In the year Steve Fonyo completed his run he was recognized by being awarded to the Order of Canada, the youngest person ever achieving that kind of fame. He was named Newsmaker of the Year. And then real life impinged. "The first couple of years I was a pilot, flying helicopters. After that I went back to university for a couple of years, working for a bank in Edmonton. And after that I came back from Edmonton to B.C." Where he found temporary part-time work as a mechanic. "And then somewhere around there I did about ten years of drugs."
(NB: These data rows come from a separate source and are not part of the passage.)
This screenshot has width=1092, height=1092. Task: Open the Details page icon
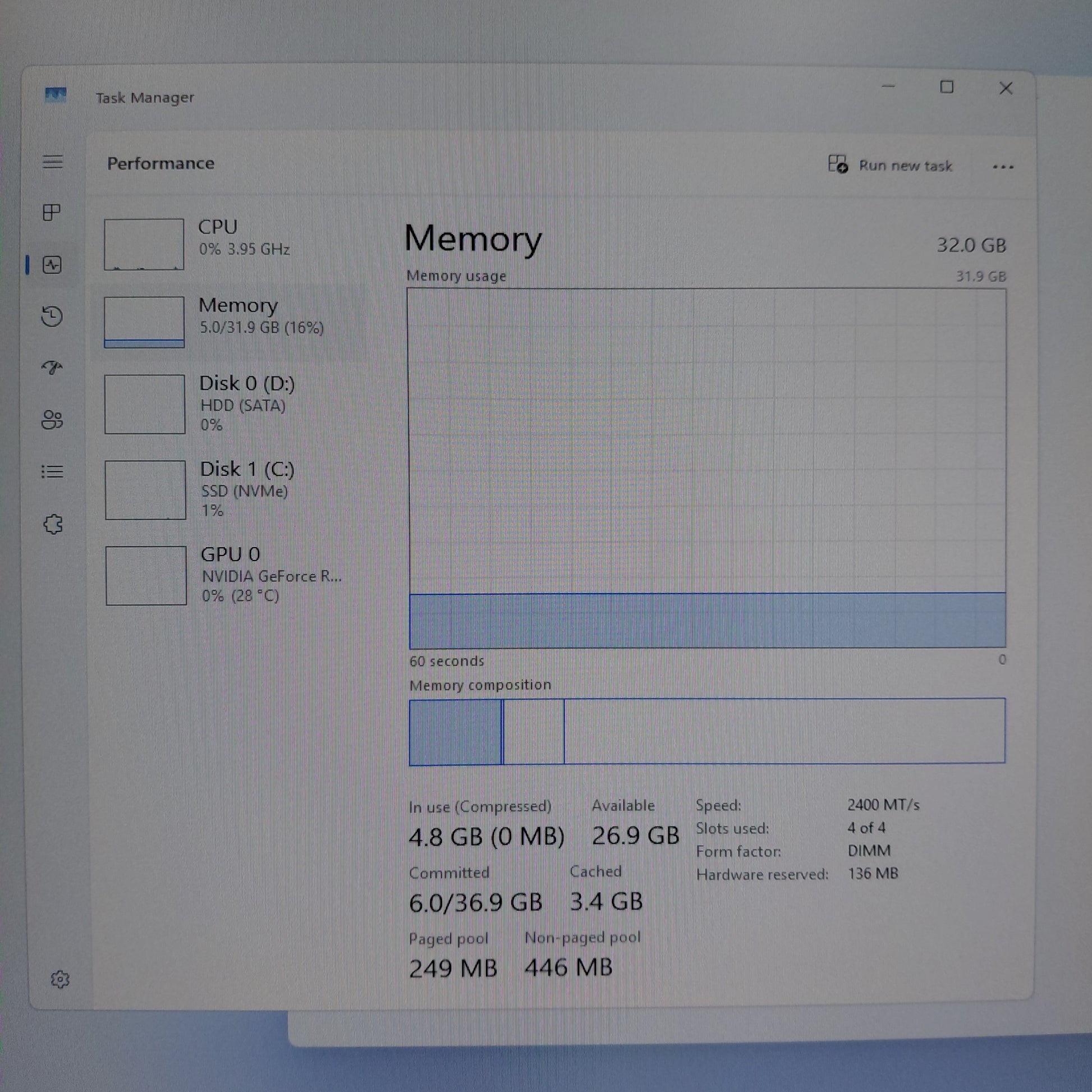tap(52, 471)
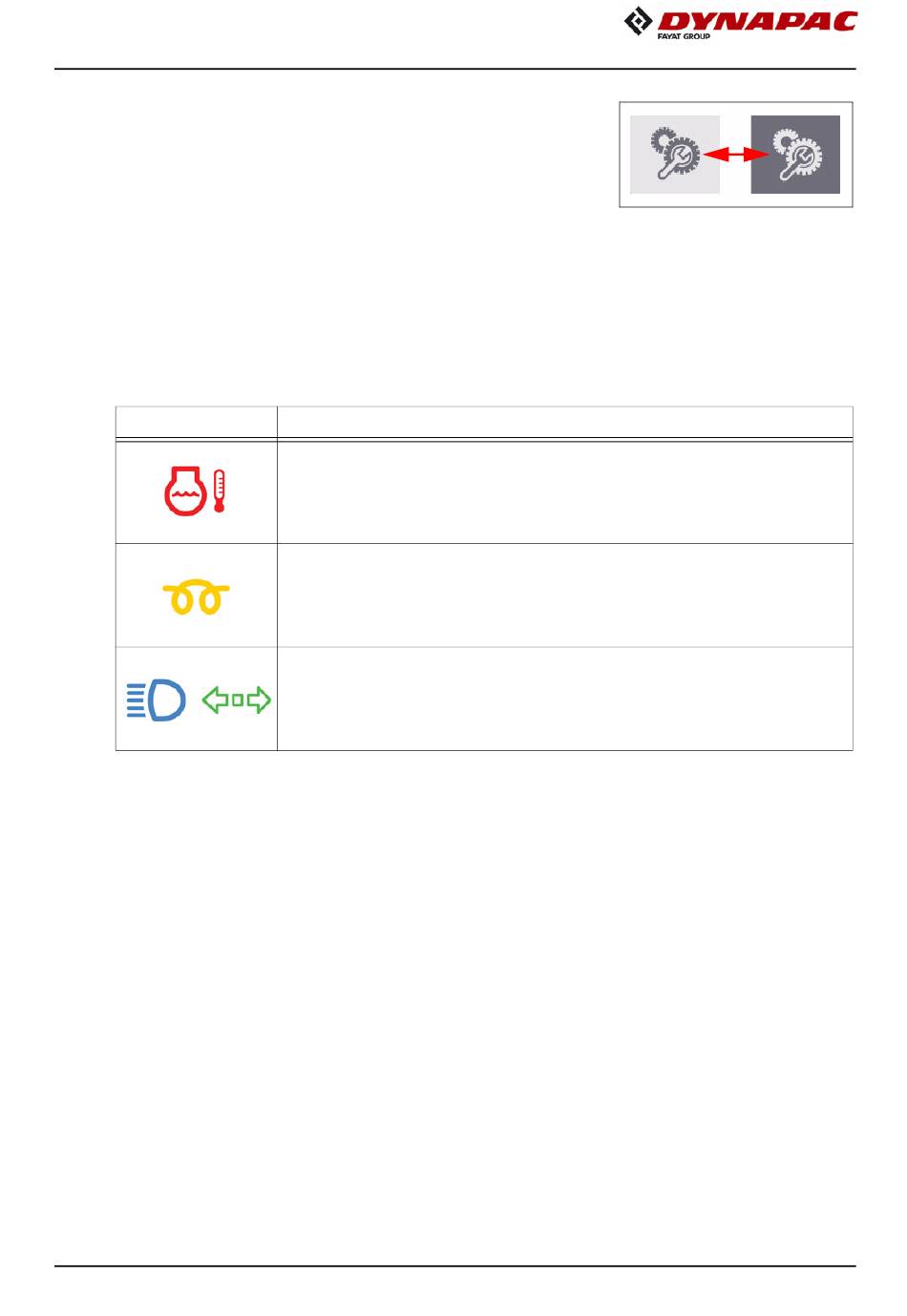Click the description cell beside the glow plug symbol
Screen dimensions: 907x1316
565,595
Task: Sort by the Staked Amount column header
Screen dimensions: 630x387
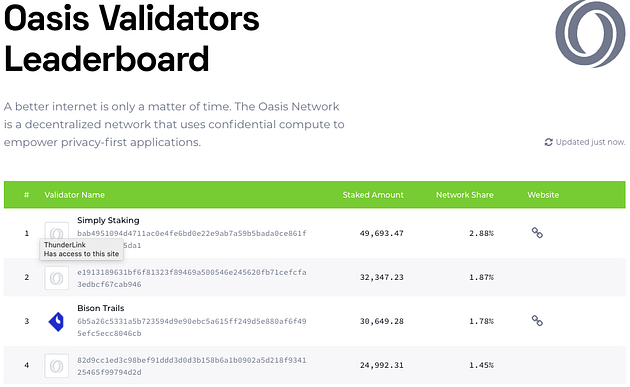Action: tap(373, 195)
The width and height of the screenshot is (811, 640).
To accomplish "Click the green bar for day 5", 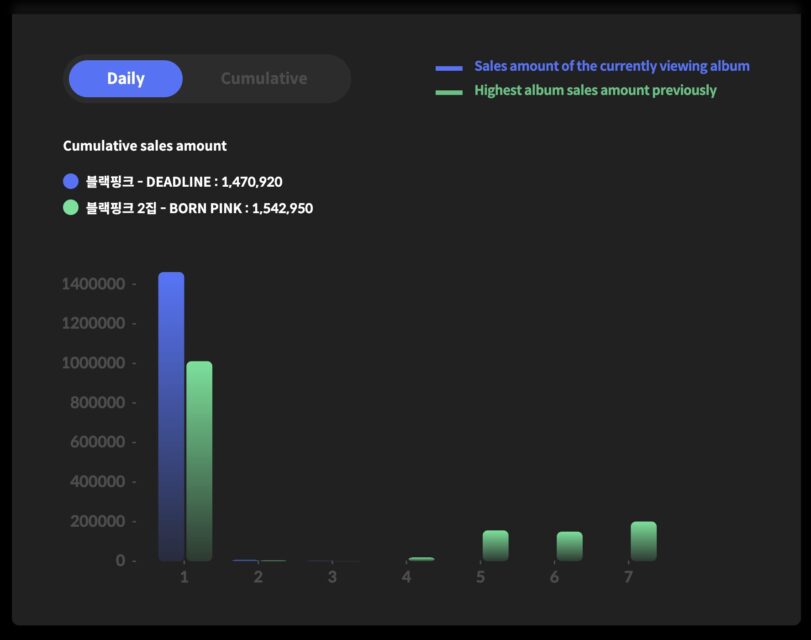I will click(x=495, y=545).
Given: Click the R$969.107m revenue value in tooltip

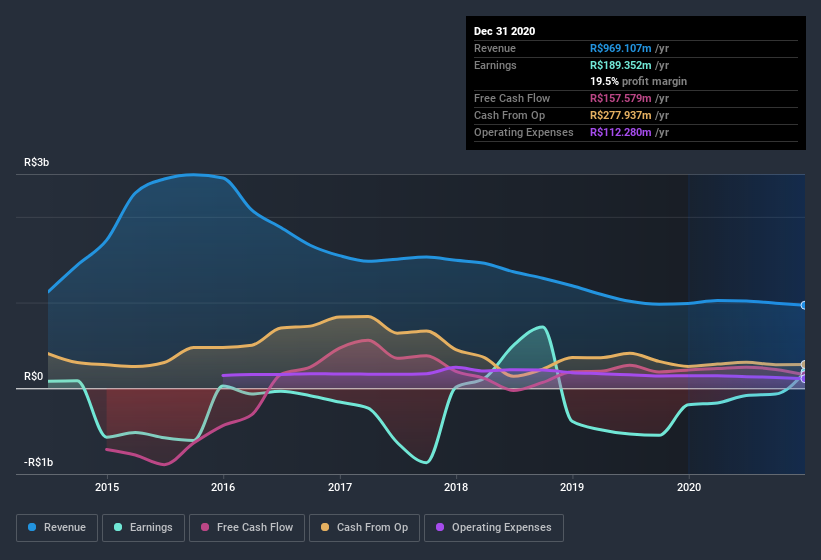Looking at the screenshot, I should click(621, 48).
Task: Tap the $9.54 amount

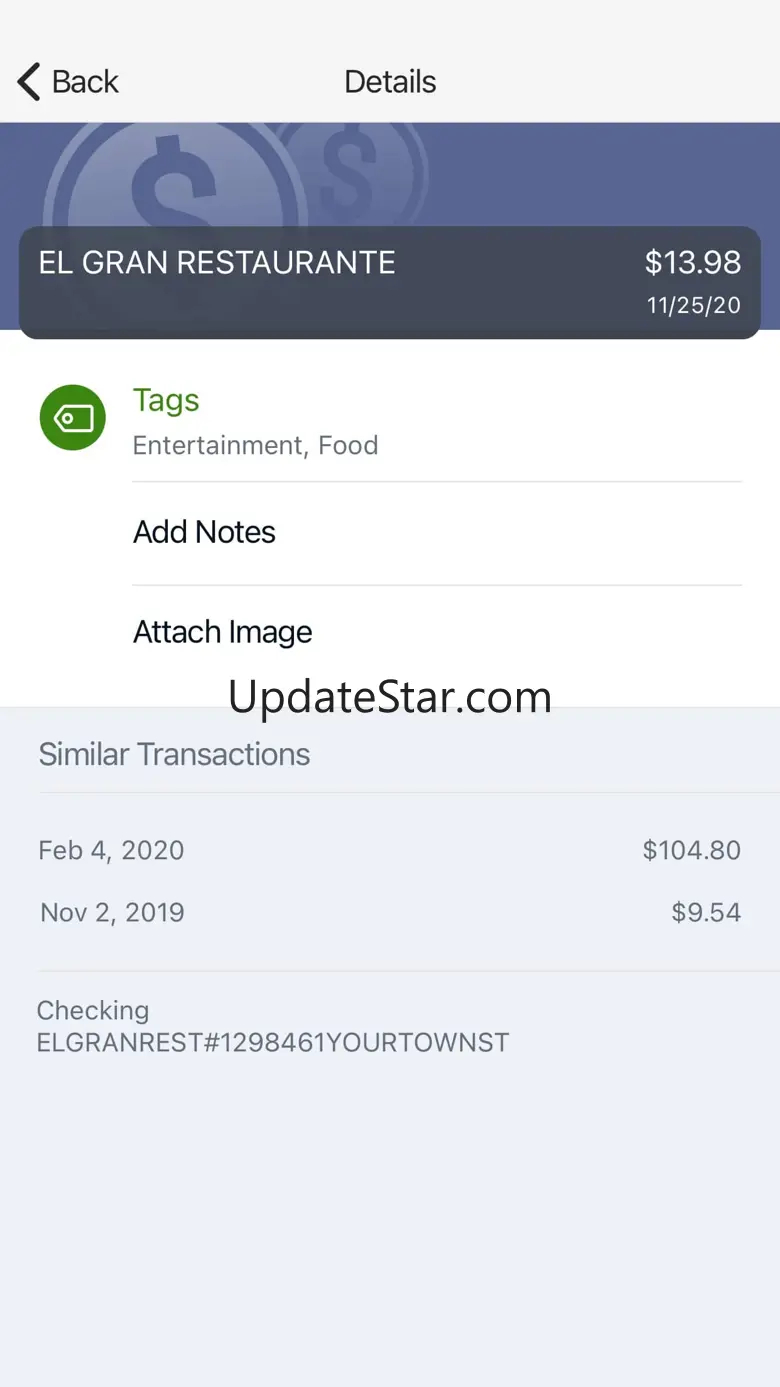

By 1987 he had begun to amass a string of public notices, newspapers reporting that he was ticketed for speeding, then drunk driving, then assault, followed by fraud, perjury, and possession of a stolen vehicle, along with writing bogus cheques and using cocaine. By 2010 he was stripped of his Order of Canada. Other assault charges followed, these of a more intimate nature. And then, a home invasion occurred when he was beaten on the head, stabbed under his armpit and left for dead.

He's recovered now, after the coma he fell into. The beating caused some level of brain injury affecting his speech. But, other than being semi-homeless and facing criminal charges not yet resolved, he remains himself. And that 'himself' that Steve Fonyo is, has been captured in the documentary called Hurt. And he's picking himself up once again to either follow or forge ahead on the course of his life's journey.